Malgré le haut niveau de formation, les résultats obtenus par l’Abwehr II n’étaient pas à la hauteur de ceux des agents du SD selon le renseignement militaire italien (Servizio Informazioni Militare/SIM). Même le dispositif de renseignement des SS dut s’adapter avec l’ouverture du front italien.
Le général Wilhelm Harster, un juriste bavarois, fut nommé à la tête de la Sicherheitspolizei (Sipo, police de sécurité) et du SD en Italie, basés à Vérone. Cette structure supervisait également les opérations de la Gestapo, de la Kripo (police criminelle). Initialement, la direction des opérations en fut confiée à Eugen Dollmann et Herbert Kappler. La branche extérieure du SD (Ausland), dirigée par Karl Hass, d’abord à Rome puis à Vérone, se consacrait au sabotage matériel et moral, entreprenant des activités de « cinquième colonne » qui parfois se superposaient ou interféraient avec celles de l’Abwehr II. Pour former des agents spécialisés en espionnage et sabotage, le service mit en place une école à Bologne et un centre de formation pour à Rome, alors qu’initialement la formation se faisait à La Haye, aux Pays-Bas.

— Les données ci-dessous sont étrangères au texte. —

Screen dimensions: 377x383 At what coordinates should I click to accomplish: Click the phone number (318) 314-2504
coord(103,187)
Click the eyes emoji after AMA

Pendant les sessions de formation d’une durée d’environ un mois, on enseignait aux saboteurs comment manipuler des explosifs, utiliser des armements aussi bien allemands qu’alliés, et conduire des véhicules. À chaque agent du SD était fourni, en plus du matériel explosif, un comprimé de cyanure pour se suicider en cas d’arrestation.

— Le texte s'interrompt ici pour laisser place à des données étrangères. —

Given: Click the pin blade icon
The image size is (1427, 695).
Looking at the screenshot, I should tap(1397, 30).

Mais quelles étaient les origines de ces agents ? Entre la fin de 1943 et les premiers mois de 1944, l’Abwehr et le SD recrutaient surtout des Allemands et des personnes du Sud Tyrol maîtrisant l’italien, facilitant ainsi leurs opérations derrière les lignes ennemies. Cependant, vers la fin de 1944, comme rapporté par le contre-espionnage italien, l’origine des agents arrêtés avait drastiquement changé et plus de 85% d’entre eux s’avéraient être Italiens. Selon ce rapport, il s’agissait de déserteurs, d’individus recherchés pour divers crimes et, surtout, de fascistes convaincus. La difficulté des services allemands à recruter localement les avait amenés à engager des personnes de fiabilité douteuse, attirées uniquement par la haute rémunération offerte. Avec le temps, cependant, ils réussirent à recruter des individus plus fiables provenant d’organisations fascistes, comme la Decima MAS, la Guardia Nazionale Repubblicana [10] et la bande Koch[11].
Les réseaux de la RSI
Les réseaux de renseignement de la République Sociale Italienne se formèrent immédiatement après le 8 septembre, lorsque les Allemands annoncèrent la création d’un gouvernement fasciste national, bien que Mussolini fût encore détenu. Avec libération de Mussolini par un commando dirigé par Otto Skorzeny[12], il fut possible d’établir un nouveau gouvernement fasciste. Ainsi, le 23 septembre 1943 vit la naissance de la République Sociale Italienne, nom qui devint officiel seulement le 1er décembre.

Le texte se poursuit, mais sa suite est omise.